# [What is needed]
Every record is to be printed exactly as it appears.
______
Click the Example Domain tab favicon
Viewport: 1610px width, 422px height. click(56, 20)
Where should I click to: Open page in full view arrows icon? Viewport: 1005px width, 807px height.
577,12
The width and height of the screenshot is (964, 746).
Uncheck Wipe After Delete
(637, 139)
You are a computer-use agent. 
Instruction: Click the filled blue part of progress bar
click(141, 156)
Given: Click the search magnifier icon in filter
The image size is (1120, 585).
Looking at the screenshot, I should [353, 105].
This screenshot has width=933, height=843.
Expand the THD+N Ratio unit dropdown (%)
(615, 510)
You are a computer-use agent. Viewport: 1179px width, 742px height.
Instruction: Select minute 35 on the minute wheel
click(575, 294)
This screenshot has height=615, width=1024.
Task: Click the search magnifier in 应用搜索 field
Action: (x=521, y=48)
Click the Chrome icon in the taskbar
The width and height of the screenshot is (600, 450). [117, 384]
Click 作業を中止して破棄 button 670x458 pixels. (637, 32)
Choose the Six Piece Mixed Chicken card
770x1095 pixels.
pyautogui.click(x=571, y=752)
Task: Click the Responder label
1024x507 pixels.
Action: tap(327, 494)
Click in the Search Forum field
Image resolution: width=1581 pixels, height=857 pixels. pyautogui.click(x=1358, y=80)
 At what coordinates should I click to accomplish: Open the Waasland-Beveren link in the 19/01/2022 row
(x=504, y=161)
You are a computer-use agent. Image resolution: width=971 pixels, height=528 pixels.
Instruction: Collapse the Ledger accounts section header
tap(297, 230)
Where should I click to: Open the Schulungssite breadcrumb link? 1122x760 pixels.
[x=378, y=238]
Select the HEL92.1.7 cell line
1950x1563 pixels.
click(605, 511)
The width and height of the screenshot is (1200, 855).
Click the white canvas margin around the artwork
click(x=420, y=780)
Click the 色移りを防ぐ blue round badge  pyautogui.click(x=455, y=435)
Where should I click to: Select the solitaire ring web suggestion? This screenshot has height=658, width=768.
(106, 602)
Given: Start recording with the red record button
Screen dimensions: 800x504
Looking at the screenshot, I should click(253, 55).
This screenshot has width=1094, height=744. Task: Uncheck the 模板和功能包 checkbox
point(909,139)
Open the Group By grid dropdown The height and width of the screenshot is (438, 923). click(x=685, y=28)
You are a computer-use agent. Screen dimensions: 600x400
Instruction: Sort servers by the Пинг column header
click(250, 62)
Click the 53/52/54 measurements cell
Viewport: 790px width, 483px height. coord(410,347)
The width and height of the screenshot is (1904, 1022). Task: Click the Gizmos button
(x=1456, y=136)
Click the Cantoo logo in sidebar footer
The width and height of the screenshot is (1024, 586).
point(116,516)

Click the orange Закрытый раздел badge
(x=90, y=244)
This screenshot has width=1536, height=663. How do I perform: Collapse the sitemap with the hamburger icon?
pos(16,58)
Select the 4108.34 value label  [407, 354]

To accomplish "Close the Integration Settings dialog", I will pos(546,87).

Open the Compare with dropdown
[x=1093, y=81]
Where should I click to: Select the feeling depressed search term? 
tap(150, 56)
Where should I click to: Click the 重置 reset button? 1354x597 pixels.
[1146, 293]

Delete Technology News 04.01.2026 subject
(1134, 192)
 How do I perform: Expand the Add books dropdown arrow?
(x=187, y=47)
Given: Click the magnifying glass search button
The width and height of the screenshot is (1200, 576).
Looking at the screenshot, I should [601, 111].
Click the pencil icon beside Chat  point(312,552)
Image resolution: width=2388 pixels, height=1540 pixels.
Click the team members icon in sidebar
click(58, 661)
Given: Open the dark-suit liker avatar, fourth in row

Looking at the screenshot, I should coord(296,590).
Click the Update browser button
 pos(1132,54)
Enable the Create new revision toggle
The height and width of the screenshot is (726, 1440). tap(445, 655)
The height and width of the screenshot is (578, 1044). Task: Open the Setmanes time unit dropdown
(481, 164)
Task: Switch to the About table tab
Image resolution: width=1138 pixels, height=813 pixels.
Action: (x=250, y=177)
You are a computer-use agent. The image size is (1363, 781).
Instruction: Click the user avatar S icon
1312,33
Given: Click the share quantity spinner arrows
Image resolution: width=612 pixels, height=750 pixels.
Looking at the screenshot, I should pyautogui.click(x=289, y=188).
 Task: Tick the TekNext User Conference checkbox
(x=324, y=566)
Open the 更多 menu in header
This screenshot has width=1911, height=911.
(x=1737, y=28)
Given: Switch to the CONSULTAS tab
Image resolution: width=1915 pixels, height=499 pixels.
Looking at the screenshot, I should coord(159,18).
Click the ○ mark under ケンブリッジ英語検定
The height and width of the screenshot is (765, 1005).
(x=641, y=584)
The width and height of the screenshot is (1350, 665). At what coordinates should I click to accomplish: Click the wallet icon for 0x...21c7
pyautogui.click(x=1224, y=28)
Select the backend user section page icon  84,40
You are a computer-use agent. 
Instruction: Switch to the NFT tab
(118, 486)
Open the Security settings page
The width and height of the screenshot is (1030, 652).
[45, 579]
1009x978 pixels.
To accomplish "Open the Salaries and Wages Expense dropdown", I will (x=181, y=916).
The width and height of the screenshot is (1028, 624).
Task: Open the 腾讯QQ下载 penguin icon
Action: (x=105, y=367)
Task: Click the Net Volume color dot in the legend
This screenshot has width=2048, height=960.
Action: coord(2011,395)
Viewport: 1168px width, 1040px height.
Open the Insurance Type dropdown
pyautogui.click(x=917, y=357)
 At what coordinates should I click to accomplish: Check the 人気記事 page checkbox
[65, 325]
______
# [Response to this task]
Click the Example Domain tab favicon
Viewport: 1610px width, 422px height. click(56, 20)
Where should I click to: Open page in full view arrows icon? Viewport: 1005px width, 807px height.
577,12
The width and height of the screenshot is (964, 746).
Uncheck Wipe After Delete
(637, 139)
You are a computer-use agent. 
Instruction: Click the filled blue part of progress bar
click(141, 156)
Given: Click the search magnifier icon in filter
The image size is (1120, 585).
Looking at the screenshot, I should [353, 105].
This screenshot has width=933, height=843.
Expand the THD+N Ratio unit dropdown (%)
(615, 510)
You are a computer-use agent. Viewport: 1179px width, 742px height.
Instruction: Select minute 35 on the minute wheel
click(575, 294)
This screenshot has height=615, width=1024.
Task: Click the search magnifier in 应用搜索 field
Action: (x=521, y=48)
Click the Chrome icon in the taskbar
The width and height of the screenshot is (600, 450). [117, 384]
Click 作業を中止して破棄 button 670x458 pixels. (637, 32)
Choose the Six Piece Mixed Chicken card
770x1095 pixels.
pyautogui.click(x=571, y=752)
Task: Click the Responder label
1024x507 pixels.
Action: tap(327, 494)
Click in the Search Forum field
Image resolution: width=1581 pixels, height=857 pixels. pyautogui.click(x=1358, y=80)
 At what coordinates should I click to accomplish: Open the Waasland-Beveren link in the 19/01/2022 row
(x=504, y=161)
You are a computer-use agent. Image resolution: width=971 pixels, height=528 pixels.
Instruction: Collapse the Ledger accounts section header
tap(297, 230)
Where should I click to: Open the Schulungssite breadcrumb link? 1122x760 pixels.
[x=378, y=238]
Select the HEL92.1.7 cell line
1950x1563 pixels.
click(605, 511)
The width and height of the screenshot is (1200, 855).
Click the white canvas margin around the artwork
click(x=420, y=780)
Click the 色移りを防ぐ blue round badge  pyautogui.click(x=455, y=435)
Where should I click to: Select the solitaire ring web suggestion? This screenshot has height=658, width=768.
(106, 602)
Given: Start recording with the red record button
Screen dimensions: 800x504
Looking at the screenshot, I should click(253, 55).
This screenshot has width=1094, height=744. Task: Uncheck the 模板和功能包 checkbox
point(909,139)
Open the Group By grid dropdown The height and width of the screenshot is (438, 923). click(x=685, y=28)
You are a computer-use agent. Screen dimensions: 600x400
Instruction: Sort servers by the Пинг column header
click(250, 62)
Click the 53/52/54 measurements cell
Viewport: 790px width, 483px height. coord(410,347)
The width and height of the screenshot is (1904, 1022). Task: Click the Gizmos button
(x=1456, y=136)
Click the Cantoo logo in sidebar footer
The width and height of the screenshot is (1024, 586).
point(116,516)

Click the orange Закрытый раздел badge
(x=90, y=244)
This screenshot has width=1536, height=663. How do I perform: Collapse the sitemap with the hamburger icon?
pos(16,58)
Select the 4108.34 value label  [407, 354]

To accomplish "Close the Integration Settings dialog", I will pos(546,87).

Open the Compare with dropdown
[x=1093, y=81]
Where should I click to: Select the feeling depressed search term? 
tap(150, 56)
Where should I click to: Click the 重置 reset button? 1354x597 pixels.
[1146, 293]

Delete Technology News 04.01.2026 subject
(1134, 192)
 How do I perform: Expand the Add books dropdown arrow?
(x=187, y=47)
Given: Click the magnifying glass search button
The width and height of the screenshot is (1200, 576).
Looking at the screenshot, I should [601, 111].
Click the pencil icon beside Chat  point(312,552)
Image resolution: width=2388 pixels, height=1540 pixels.
Click the team members icon in sidebar
click(58, 661)
Given: Open the dark-suit liker avatar, fourth in row

Looking at the screenshot, I should coord(296,590).
Click the Update browser button
 pos(1132,54)
Enable the Create new revision toggle
The height and width of the screenshot is (726, 1440). tap(445, 655)
The height and width of the screenshot is (578, 1044). Task: Open the Setmanes time unit dropdown
(481, 164)
Task: Switch to the About table tab
Image resolution: width=1138 pixels, height=813 pixels.
Action: (x=250, y=177)
You are a computer-use agent. The image size is (1363, 781).
Instruction: Click the user avatar S icon
1312,33
Given: Click the share quantity spinner arrows
Image resolution: width=612 pixels, height=750 pixels.
Looking at the screenshot, I should pyautogui.click(x=289, y=188).
 Task: Tick the TekNext User Conference checkbox
(x=324, y=566)
Open the 更多 menu in header
This screenshot has width=1911, height=911.
(x=1737, y=28)
Given: Switch to the CONSULTAS tab
Image resolution: width=1915 pixels, height=499 pixels.
Looking at the screenshot, I should coord(159,18).
Click the ○ mark under ケンブリッジ英語検定
The height and width of the screenshot is (765, 1005).
(x=641, y=584)
The width and height of the screenshot is (1350, 665). At what coordinates should I click to accomplish: Click the wallet icon for 0x...21c7
pyautogui.click(x=1224, y=28)
Select the backend user section page icon  84,40
You are a computer-use agent. 
Instruction: Switch to the NFT tab
(118, 486)
Open the Security settings page
The width and height of the screenshot is (1030, 652).
[45, 579]
1009x978 pixels.
To accomplish "Open the Salaries and Wages Expense dropdown", I will (x=181, y=916).
The width and height of the screenshot is (1028, 624).
Task: Open the 腾讯QQ下载 penguin icon
Action: (x=105, y=367)
Task: Click the Net Volume color dot in the legend
This screenshot has width=2048, height=960.
Action: coord(2011,395)
Viewport: 1168px width, 1040px height.
Open the Insurance Type dropdown
pyautogui.click(x=917, y=357)
 At what coordinates should I click to accomplish: Check the 人気記事 page checkbox
[65, 325]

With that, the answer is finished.